The parties on the other side of the aisle, however, believed an election was needed.
'The government had to come down'
New Democrat Leader David Lewis said the Liberal government's proposed budget could not be tolerated.
"It produced a budget that was unacceptable to anyone with any sensitivity about the needs of the Canadian people and the cost of living," he told the CBC's Ron Collister in the aftermath of the vote.
"To ask us to support a budget that gave the ordinary worker 96 cents a week in a tax cut is just irresponsible and the prime minister was responsible for it and the government had to come down."
He said the election was needed to refresh a Parliament that had not been working well any longer and that it would be up to Canadians to decide if they supported the budget the Liberals had brought forward.

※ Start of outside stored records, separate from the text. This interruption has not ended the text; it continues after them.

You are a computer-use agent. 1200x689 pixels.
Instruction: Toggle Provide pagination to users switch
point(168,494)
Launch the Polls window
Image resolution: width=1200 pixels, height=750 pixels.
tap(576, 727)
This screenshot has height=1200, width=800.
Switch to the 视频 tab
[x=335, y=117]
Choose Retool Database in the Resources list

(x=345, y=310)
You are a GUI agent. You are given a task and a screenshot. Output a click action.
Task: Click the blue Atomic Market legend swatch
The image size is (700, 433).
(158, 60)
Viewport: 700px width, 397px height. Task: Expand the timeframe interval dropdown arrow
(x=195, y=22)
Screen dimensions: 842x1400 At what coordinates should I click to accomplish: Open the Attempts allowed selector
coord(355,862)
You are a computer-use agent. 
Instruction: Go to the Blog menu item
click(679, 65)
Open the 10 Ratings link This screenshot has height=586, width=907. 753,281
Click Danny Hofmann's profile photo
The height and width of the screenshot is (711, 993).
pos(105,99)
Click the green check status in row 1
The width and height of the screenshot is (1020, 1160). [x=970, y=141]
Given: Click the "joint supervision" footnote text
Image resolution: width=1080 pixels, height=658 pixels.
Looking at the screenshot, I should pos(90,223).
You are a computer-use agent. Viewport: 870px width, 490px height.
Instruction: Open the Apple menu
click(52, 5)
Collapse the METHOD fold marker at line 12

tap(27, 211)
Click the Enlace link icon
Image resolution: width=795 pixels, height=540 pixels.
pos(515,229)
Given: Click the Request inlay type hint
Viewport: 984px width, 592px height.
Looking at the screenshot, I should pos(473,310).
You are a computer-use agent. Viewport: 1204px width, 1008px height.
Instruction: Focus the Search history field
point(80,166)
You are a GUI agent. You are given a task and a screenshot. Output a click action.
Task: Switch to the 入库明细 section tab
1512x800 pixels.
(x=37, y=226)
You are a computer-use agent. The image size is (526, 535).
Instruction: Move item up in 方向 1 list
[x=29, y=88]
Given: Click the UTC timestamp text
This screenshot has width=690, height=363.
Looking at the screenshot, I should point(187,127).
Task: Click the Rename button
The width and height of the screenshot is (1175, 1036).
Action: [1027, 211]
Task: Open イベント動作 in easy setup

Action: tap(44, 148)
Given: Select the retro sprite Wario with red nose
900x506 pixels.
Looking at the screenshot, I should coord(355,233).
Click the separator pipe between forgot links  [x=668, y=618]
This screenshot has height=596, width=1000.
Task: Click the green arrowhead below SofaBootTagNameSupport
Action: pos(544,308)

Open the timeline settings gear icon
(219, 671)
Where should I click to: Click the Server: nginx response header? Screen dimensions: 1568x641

Some pundits agreed that the politics surrounding the minority government had become untenable — including to voters.
"I think the Canadian people will probably feel that we've had a long enough period of minority government," said Norman Campbell, a veteran political journalist, who gave CBC News a brief analysis of what he believed the coming election would bring.
"Now is the time for a determined government with a policy that can be made effective in the House."
Another minority? Wait and see
The Progressive Conservatives also favoured a trip to the polls.
They were ready to make their case to voters and seemed publicly confident in their electoral chances, after coming in neck-and-neck with the Liberals in the seat count in the prior election.
Eighteen months after the 1972 result, PC Leader Robert Stanfield said his party's focus was on winning a majority of seats.
"We're not worrying about minority [government] situations at least until one develops," Stanfield said.
Not the same result
There would be no minority outcome, however, as the Liberals would win a majority of seats at the polls in the election of July 8, 1974.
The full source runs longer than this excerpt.